The last point, Fox said, was based on a passage from the Gospel of John. “Unitarian preachers, particularly of an earlier generation, used to love that text: ‘You shall know the truth and the truth shall set you free.’ That’s a very important ideal, but I really think that freedom also needs the accompaniment of justice and beauty.”

“In some ways truth would be too small if it’s just about freedom,” Fox said. “So it needs the dual lenses of the good and the beautiful. That’s why the cause of liberal education that I’m serving still matters in a world looking for balance.”


St. Lawrence was one of five schools founded by the Universalists in the nineteenth century. The others were Tufts University, in Medford, Mass.; Lombard University in Galesburg, Ill.; Buchtel College in Akron, Ohio; and Smithson College in Logansport, Ind.

Lombard University, chartered as a college in 1857, was later absorbed by Meadville Theological School in Chicago, which exists today as Meadville Lombard Theological School, a UU seminary. Buchtel College, chartered in 1870, became part of the University of Akron, and Smithson College, which opened in 1872, folded for lack of funds after seven years. Tufts and St. Lawrence are the only two schools with Universalist roots that have survived intact, although both are officially non-sectarian now.

“In terms of official [Universalist] linkages, they’re only historic and symbolic, but they’re valued at St. Lawrence,” Fox said.

These linkages were honored in 2006 when St. Lawrence celebrated its 150th anniversary. The celebration included speakers, publications, and exhibits about St. Lawrence’s Universalist past. As part of that celebration, several graduates of the theological school, which closed in 1965, raised money to bring high-quality copies of the portraits of three of St. Lawrence’s early Universalist leaders to the UUA headquarters in Boston.

Portraits of Ebenezer Fisher, the first president of the theological school and the university (1865–1879), Isaac Morgan Atwood, president of the theological school (1879–1899), and John Murray Atwood, dean of the theological school (1914–1951), were presented to the UUA at a ceremony on October 2, 2007. They now hang in the UUA’s administrative suite.

“There is a certain poignancy in this gathering,” said the Rev. Dr.

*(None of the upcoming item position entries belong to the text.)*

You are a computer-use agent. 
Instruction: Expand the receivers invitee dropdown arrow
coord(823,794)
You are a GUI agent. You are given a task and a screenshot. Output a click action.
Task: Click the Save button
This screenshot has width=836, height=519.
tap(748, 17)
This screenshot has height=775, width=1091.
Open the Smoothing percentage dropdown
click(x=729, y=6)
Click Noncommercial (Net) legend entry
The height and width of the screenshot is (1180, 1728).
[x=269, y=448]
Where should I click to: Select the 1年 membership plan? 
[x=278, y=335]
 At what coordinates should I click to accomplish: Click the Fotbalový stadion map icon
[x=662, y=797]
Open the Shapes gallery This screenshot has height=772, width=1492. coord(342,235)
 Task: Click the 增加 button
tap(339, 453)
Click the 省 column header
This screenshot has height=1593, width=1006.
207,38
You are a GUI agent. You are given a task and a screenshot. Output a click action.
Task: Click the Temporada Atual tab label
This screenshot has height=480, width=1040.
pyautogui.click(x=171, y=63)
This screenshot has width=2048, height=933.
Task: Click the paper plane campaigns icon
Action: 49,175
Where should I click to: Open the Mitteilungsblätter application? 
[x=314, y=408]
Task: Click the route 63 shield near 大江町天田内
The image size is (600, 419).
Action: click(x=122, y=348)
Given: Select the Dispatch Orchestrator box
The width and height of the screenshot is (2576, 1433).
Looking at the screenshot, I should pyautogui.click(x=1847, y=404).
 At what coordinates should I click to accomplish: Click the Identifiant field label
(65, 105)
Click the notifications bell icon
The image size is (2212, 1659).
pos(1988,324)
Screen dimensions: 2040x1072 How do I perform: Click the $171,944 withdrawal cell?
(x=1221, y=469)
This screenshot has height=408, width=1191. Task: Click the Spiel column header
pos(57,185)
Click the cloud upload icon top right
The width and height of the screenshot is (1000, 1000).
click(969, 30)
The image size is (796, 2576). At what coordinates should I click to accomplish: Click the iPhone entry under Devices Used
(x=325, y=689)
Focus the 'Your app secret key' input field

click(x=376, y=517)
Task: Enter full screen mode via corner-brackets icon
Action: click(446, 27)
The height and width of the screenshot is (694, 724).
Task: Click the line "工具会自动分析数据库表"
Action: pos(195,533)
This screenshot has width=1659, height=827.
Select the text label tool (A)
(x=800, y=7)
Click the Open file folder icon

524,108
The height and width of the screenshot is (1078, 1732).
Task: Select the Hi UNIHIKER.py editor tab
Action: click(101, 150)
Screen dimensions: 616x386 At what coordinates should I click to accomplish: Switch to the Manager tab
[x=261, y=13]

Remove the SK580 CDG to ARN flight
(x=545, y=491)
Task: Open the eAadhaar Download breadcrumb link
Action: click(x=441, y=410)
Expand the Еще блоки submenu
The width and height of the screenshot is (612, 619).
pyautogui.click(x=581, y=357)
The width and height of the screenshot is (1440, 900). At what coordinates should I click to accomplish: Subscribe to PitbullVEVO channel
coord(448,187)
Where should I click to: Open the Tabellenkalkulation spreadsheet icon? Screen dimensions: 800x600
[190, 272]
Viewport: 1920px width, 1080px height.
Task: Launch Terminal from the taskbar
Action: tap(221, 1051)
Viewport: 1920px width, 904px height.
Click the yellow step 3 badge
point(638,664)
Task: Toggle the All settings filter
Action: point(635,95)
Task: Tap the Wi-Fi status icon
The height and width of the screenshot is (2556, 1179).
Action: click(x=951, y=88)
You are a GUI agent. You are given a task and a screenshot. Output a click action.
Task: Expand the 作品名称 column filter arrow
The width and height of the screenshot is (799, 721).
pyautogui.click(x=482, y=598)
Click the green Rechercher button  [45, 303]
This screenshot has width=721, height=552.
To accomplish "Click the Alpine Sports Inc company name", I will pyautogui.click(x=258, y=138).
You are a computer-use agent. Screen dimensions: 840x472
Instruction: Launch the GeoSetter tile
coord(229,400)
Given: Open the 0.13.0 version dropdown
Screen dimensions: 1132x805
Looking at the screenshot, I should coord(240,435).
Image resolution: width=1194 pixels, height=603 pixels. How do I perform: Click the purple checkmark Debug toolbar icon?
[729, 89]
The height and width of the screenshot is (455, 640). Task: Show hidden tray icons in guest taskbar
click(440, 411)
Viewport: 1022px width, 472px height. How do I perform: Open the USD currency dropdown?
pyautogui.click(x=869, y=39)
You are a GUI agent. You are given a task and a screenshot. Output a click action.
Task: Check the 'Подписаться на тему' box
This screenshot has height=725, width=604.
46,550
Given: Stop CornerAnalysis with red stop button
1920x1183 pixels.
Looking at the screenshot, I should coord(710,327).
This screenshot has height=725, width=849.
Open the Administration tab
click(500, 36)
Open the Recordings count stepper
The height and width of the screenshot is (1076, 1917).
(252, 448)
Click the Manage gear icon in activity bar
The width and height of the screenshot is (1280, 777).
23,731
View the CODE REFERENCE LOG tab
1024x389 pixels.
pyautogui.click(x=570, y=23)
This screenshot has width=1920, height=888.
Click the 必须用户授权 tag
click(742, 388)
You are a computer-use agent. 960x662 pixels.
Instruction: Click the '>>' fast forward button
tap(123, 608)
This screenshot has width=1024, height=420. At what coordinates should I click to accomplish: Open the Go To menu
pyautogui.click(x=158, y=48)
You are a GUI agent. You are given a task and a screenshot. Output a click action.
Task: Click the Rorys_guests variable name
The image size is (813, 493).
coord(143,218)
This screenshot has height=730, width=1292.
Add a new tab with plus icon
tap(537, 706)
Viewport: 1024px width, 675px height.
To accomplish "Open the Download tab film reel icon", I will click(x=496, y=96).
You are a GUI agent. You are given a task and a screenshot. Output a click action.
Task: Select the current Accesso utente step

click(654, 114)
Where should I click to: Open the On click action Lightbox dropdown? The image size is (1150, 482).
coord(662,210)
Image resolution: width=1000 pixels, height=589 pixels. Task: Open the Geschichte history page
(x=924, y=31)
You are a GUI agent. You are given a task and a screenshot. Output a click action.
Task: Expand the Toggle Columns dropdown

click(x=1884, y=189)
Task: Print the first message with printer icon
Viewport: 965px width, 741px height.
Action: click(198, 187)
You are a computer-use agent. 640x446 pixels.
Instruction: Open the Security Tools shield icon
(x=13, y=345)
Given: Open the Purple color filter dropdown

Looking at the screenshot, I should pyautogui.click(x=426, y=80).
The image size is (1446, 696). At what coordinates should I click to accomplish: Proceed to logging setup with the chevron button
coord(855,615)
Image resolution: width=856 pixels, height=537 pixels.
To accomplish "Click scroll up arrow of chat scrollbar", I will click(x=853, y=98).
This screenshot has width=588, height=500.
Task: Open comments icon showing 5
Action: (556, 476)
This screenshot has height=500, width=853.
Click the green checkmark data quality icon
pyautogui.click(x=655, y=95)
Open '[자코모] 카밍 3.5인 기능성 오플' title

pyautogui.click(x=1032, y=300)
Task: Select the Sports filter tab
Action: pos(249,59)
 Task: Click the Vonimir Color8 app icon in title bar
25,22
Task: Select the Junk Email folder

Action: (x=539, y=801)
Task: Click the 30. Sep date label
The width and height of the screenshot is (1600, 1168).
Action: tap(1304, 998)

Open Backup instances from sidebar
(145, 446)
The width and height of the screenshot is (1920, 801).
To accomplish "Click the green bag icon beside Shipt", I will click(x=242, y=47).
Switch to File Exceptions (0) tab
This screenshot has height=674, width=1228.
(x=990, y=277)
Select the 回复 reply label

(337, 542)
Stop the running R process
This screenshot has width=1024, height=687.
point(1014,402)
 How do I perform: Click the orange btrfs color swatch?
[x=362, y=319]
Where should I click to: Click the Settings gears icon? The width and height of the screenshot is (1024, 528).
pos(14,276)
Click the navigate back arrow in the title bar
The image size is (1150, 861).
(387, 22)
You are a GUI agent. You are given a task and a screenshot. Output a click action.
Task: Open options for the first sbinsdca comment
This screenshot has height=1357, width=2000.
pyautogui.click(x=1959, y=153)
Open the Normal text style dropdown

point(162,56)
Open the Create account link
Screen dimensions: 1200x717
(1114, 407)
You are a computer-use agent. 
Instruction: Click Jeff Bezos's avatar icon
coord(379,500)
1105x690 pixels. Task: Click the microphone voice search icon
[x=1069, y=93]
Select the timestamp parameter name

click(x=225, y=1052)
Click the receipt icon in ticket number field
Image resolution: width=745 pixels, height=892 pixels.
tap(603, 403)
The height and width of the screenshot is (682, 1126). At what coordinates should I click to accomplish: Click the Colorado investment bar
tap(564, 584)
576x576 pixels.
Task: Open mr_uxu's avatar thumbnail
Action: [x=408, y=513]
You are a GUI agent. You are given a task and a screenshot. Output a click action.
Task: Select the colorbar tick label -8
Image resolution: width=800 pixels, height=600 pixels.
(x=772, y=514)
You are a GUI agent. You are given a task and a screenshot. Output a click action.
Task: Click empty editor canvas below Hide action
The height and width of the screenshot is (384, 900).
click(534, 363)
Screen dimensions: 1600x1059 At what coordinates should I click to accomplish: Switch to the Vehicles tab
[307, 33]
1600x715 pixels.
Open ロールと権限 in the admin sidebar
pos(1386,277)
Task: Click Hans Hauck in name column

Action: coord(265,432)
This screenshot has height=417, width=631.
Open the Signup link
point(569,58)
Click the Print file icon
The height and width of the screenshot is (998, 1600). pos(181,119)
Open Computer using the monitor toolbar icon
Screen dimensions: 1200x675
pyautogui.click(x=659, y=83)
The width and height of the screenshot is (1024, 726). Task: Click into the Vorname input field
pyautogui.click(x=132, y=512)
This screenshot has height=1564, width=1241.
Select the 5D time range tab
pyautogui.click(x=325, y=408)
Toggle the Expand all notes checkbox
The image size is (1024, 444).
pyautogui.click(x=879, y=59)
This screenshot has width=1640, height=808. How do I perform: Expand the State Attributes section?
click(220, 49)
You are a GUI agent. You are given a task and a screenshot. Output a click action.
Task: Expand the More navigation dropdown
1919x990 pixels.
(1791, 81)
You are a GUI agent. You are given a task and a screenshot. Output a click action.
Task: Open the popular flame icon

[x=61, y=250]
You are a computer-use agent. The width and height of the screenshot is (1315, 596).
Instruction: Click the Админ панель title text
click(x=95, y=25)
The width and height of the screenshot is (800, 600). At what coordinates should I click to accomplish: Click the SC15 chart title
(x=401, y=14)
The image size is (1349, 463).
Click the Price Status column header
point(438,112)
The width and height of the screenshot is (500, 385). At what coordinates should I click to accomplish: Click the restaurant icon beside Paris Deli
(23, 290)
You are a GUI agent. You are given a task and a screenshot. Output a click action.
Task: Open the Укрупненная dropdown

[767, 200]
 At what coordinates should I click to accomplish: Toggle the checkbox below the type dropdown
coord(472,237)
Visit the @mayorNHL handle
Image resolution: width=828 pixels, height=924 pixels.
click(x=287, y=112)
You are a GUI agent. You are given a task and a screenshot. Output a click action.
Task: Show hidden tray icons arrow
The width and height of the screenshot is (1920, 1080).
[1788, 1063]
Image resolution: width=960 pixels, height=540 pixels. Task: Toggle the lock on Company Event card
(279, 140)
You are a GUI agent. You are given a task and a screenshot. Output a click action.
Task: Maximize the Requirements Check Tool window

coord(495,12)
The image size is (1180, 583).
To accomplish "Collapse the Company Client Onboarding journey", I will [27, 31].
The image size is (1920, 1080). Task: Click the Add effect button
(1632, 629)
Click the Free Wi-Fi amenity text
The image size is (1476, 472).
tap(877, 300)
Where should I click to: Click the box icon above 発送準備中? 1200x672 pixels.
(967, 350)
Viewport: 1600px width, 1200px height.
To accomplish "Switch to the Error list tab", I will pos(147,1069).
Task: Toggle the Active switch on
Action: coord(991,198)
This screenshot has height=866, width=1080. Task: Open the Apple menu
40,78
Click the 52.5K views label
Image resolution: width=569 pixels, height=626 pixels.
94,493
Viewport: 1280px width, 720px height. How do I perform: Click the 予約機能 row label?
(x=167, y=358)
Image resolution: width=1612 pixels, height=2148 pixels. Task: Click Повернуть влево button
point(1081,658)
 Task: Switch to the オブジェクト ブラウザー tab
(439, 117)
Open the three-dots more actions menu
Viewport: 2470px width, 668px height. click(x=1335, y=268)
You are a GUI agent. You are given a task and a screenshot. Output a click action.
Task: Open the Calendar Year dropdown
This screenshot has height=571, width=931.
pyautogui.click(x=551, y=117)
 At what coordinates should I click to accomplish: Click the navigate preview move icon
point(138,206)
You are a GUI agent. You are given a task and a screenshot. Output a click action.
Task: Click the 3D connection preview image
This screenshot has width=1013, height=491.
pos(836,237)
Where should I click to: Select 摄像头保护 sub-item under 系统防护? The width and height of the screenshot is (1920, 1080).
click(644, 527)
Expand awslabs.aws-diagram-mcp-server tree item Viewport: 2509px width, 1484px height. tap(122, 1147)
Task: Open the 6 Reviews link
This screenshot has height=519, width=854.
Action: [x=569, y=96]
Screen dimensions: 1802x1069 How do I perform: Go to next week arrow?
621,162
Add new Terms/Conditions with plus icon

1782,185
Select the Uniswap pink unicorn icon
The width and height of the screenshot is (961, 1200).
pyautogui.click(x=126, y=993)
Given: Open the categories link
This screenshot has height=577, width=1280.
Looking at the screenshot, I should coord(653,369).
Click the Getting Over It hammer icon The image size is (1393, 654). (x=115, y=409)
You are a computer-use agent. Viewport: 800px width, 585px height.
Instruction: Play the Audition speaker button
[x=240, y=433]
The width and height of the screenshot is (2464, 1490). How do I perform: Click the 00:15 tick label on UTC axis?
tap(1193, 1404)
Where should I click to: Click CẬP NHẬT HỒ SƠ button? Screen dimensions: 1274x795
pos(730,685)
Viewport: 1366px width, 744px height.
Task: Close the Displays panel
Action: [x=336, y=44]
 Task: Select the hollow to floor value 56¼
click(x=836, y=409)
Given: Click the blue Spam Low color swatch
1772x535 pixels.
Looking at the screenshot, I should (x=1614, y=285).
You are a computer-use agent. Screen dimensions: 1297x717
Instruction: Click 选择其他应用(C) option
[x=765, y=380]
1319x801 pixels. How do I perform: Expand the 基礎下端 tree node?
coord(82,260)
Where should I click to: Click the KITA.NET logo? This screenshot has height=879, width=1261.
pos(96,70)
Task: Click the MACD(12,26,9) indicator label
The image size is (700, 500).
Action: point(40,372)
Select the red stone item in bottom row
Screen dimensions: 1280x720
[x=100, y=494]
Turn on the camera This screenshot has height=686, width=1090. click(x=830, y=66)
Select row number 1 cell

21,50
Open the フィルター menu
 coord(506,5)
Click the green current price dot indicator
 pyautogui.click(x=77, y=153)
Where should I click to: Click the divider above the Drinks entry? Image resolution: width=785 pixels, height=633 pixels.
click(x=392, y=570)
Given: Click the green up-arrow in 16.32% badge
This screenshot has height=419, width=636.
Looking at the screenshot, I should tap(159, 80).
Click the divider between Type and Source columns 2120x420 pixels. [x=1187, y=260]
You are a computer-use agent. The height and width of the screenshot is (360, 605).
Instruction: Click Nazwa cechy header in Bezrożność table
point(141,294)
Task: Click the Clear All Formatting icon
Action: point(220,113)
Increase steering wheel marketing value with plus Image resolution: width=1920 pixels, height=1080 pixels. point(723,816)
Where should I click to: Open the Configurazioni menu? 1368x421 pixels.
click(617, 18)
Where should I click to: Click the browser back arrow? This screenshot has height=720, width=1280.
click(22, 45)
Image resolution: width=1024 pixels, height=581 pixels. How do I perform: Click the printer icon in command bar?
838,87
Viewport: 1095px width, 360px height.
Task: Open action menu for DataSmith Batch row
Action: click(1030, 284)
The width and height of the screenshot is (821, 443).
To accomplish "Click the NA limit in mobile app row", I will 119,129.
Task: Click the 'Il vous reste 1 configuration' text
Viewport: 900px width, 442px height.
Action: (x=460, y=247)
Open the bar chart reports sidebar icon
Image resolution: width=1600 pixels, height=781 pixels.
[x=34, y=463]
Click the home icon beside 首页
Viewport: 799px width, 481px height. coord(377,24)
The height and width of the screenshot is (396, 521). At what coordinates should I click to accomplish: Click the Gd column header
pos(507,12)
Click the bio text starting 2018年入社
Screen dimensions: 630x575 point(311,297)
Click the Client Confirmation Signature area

Richard Gilbert (class of 1961) at the portrait dedication ceremony. “Many of us are part of a faithful but dwindling remnant of alumni.” But the theological school will live on in many ways, Gilbert continued—including in the influence that the school had on its graduates and the influence these graduates later had on Unitarian Universalism.

“The theological school, then, is a community of memory and hope,” Gilbert said. “Here we tried to learn to talk the talk and walk the walk.”